In fact, who needs to watch the game at all? If you wanted to see long-distance slugging, there was always Monday night's Home Run Derby. Even with all those commercials and inane interviews, the HRD wasted only two hours of our time. Try getting an All-Star Game, or any other, into a 120-minute span. You might as well yearn for flannel uniforms and players leaving their gloves on the field between innings.

And behind our apathy with All-Star affairs nowadays lies a deeper question: Should we and do we care about major league baseball at all anymore?

A long, long time ago, I loved the mediocre old Washington Senators as family. I didn't know players like Mickey Vernon, Eddie Yost and Jackie Jensen, but it seemed like I did. I mourned their defeats and rejoiced at their occasional triumphs, like beating the lordly Yankees in both ends of a day-night doubleheader when Opening Day was rained out and re

scheduled in 1951. The voices of the team's broadcasters, avuncular Arch McDonald and energetic Bob Wolff, were almost as familiar as those of my parents. And the baseball writers Shirley Povich in the Post, Bob Addie in the Times-Herald, Burton Hawkins in the Star were superstars in the eyes of a four-eyed kid with lousy coordination.

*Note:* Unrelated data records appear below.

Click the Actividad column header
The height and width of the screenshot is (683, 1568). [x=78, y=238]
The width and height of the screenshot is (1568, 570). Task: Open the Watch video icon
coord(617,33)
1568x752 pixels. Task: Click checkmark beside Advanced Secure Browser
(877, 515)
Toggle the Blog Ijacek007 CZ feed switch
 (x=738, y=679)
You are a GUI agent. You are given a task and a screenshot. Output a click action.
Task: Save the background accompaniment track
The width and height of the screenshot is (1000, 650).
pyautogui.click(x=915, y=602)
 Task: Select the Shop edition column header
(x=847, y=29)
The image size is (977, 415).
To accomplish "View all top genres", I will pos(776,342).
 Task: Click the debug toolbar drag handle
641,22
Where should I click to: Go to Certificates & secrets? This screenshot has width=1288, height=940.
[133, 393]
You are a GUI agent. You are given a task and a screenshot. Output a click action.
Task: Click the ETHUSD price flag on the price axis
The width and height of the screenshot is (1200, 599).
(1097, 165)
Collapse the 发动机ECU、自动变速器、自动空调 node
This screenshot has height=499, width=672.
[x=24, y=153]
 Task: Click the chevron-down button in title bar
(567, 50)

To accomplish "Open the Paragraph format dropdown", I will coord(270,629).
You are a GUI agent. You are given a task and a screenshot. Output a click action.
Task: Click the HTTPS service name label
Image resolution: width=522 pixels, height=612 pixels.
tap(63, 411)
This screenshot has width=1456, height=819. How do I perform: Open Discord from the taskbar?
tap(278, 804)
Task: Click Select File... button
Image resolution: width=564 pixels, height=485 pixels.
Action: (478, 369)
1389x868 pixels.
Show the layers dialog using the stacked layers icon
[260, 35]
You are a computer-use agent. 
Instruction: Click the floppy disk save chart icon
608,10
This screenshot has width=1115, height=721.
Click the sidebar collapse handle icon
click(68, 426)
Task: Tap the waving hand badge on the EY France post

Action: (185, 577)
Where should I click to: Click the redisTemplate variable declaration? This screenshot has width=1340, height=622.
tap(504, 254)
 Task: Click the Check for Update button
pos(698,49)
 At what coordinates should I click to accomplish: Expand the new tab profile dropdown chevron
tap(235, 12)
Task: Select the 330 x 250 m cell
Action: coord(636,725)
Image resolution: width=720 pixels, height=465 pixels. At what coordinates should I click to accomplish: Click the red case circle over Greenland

When Washington played in the West meaning Chicago, Detroit and St. Louis the games didn't start until 9 p.m. our time. On school nights, I'd go to bed around the fifth inning with a cumbersome "portable" radio hidden under my pillow and listen to Billy Pierce, Virgil "Fire" Trucks or Ned Garver shut out the Nats on five hits. Talk about the stuff of nightmares.

You may be thinking that all this sounds like something from the last century. Well, it was.

Baseball people dredge up all sorts of numbers to prove that the game is more popular than ever now, but I doubt that. For one thing, nobody still calls it the national pastime, at least not within earshot of the NFL. For another, there are 30 teams now, nearly twice as many as 40 years ago. For a third, you have to be at least semi-rich to take in a game.

The lowest-priced seats cost at least $10 . Parking is another $5 or $10. Hot dogs and a decent-sized soft drink are $4, and beer costs so much that Augie Busch himself would stop after one. And if you want one of those microwaved little pizzas, hoo boy.

And for all that, what do you get?

Ballgames that last 3? hours and turn working folks into zombies the next morning.

In the American League, dratted designated hitters that make a farce of the grand old game.

Pitching changes nearly every inning.

Rock music over the P.A. that makes it impossible to talk or think during lulls in the action, such as it were.

Fat-cat players who are too stupid and/or arrogant to sign autographs for the fans who pay their outrageous salaries.

Players who switch teams at the drop of a zillion or so bucks.

Owners who threaten to leave town if city or state officials don't give them a new ballpark free, plus the concession and parking fees.

No wonder the minor leagues are flourishing. No wonder TV ratings are down for major league telecasts. No wonder most of us don't pay attention to the All-Star Game or even the World Series.

It takes a lot to be a major league baseball fan these days, and I'm not sure it's worth it. The dunderheads who run the game have done everything possible to turn us off, and the worst part is that they don't even realize it. Now they're talking about contraction killing off some clubs that don't make money while the nation's capital sits here approaching its fourth decade without a team to call its own.

Some skeptics might say we're lucky, but to me a city without major league baseball just isn't major league even given the game's sorry condition.

Go ahead, call me an old fogey, or worse. But I bet you didn't watch the whole All-Star Game either. After all, why bother?